Random filesystem corruption

Subject: Random filesystem corruption
Date: Sun, 10 Mar 2002 01:09:16 +0100
Hi list,

I have been experiencing corrupted files on multiple XFS filesystems
recently. The syndroms are that files or directories do appear in their
parent directory, but are not accessible - you get a "File not found" error
when trying to open them.

The corruption is rather random and hard or impossible to reproduce. Today,
it have been another fourty files and two directories that both contained
at least ten files. They all resided in the same parent directory, but in
different subdirectories. Most of the time not whole directories, but just
one or two files get damaged.

However, the files were fine yesterday, and I have not done any write
operations to the appropiate files and documents today.

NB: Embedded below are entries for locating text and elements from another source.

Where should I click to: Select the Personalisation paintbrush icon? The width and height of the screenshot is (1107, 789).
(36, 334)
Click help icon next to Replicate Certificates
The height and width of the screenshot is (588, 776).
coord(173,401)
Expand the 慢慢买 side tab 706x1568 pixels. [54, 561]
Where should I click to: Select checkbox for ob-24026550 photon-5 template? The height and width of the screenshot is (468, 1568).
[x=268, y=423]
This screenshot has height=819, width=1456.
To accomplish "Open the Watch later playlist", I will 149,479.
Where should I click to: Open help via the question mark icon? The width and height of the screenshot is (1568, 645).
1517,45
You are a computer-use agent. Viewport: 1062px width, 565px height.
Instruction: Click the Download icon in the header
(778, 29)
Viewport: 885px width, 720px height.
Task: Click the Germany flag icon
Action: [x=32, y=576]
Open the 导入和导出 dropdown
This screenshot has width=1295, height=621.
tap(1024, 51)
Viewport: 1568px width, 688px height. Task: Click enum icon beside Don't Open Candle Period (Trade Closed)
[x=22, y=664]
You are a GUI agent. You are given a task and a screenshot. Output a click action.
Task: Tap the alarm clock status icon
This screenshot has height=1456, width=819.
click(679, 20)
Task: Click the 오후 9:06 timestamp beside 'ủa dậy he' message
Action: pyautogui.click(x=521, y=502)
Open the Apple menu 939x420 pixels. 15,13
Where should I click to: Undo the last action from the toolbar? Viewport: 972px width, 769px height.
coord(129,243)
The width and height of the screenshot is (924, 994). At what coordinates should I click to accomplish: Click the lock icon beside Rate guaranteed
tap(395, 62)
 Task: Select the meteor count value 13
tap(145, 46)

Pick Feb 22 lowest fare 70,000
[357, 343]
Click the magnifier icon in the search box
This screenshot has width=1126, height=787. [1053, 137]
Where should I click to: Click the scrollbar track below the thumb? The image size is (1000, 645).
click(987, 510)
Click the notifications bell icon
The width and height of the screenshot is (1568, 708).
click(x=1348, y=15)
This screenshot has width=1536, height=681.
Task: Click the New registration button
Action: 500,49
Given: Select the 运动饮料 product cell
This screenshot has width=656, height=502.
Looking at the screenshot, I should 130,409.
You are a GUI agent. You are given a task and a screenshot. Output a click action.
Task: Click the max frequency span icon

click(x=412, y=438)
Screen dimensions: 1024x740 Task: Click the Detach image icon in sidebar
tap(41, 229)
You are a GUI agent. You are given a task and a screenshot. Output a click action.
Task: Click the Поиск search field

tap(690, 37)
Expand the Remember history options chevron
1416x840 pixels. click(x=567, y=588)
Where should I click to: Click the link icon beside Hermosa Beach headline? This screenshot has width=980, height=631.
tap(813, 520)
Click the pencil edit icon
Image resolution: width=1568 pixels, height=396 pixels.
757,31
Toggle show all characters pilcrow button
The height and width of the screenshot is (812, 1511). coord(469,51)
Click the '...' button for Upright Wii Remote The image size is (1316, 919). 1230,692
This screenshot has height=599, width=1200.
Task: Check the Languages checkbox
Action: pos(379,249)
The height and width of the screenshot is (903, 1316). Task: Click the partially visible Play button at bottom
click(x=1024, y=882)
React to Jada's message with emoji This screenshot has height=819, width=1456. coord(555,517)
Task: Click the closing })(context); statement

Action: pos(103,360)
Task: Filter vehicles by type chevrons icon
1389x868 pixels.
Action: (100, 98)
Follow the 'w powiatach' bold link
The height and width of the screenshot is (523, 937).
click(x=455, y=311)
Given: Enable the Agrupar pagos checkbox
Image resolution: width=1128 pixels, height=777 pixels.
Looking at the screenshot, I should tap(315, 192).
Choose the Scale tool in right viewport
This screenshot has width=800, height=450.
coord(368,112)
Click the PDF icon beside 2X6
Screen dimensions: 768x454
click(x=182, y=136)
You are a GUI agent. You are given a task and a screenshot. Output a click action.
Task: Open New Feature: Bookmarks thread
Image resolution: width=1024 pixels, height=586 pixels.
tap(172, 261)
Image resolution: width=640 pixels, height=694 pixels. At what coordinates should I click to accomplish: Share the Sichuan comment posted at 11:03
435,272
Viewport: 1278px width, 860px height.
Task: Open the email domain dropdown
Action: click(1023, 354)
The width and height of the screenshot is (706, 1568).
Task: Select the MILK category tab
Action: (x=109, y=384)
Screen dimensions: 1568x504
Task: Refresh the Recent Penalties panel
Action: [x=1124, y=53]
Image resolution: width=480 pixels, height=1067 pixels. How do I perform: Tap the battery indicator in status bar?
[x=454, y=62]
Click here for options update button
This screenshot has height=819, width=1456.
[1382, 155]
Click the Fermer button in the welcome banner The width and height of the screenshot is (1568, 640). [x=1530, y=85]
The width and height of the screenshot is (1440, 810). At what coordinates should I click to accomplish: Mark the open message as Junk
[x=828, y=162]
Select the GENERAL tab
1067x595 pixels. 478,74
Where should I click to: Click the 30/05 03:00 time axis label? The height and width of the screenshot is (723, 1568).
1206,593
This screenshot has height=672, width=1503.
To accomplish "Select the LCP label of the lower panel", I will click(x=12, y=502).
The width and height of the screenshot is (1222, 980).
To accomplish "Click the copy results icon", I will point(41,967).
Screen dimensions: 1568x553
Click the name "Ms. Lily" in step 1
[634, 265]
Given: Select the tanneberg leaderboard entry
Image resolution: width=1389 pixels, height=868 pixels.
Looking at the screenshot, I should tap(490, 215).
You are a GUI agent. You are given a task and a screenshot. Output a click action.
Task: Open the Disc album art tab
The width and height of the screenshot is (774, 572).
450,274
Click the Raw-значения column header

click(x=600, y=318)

Sometimes, but not neccesarily, I get a kernel oops when trying to access
one of the damaged files, although it does not hang the kernel or parts of

I am quite sure that this is not a hardware problem. I have had several
files getting broken on multiple XFS filesystems that resided on different
harddisks during the last months.

Any ideas where the corruption might come from ? If this is really not a
problem with my system setup (if I remember correctly, someone reported
similar problems one month or so ago), but a bug in XFS, then it has to be
fixed ASAP. Random data corruption is a really weird thing.

In the past, I could fix at least the ghost directory entries using
xfs_repair, but the corrupted files were lost.

I wonder if there is any way to restore the affected files or directories ?
Having noticed the corrupted files, I unmounted the appropiate file system
read-only immediately.

My setup:

- ix86, single processor

- Affected XFS-Kernels are perhaps, but not neccesarily 2.2.16, 2.2.17,
  2.2.18 from XFS CVS. The problem may have appeared with older kernels
  (< 2.2.16), though - I'm afraid I can't remember. But I am sure that XFS
  has been working fine for at least one year with different older kernel
  versions on the same machine.

  No third parity patches applied.

- All kernels were compiled using egcs 1.1.2 (2.91.66), except the very
  recent 2.2.18, which was compiled with gcc 3.0.4. Since the problem
  appeared previously, it can't be the compiler's fault.

- The XFS file systems reside on different SCSI harddisks attached to an
  Adaptec 2940UW controller. The disks run other file systems besides XFS
  (ext2, reiserfs) with no problems at all.

- No special mount options - just the defaults.

- No special mkfs.xfs options were used when creating the filesystems -
  again, simply the defaults.

Thanks in advance,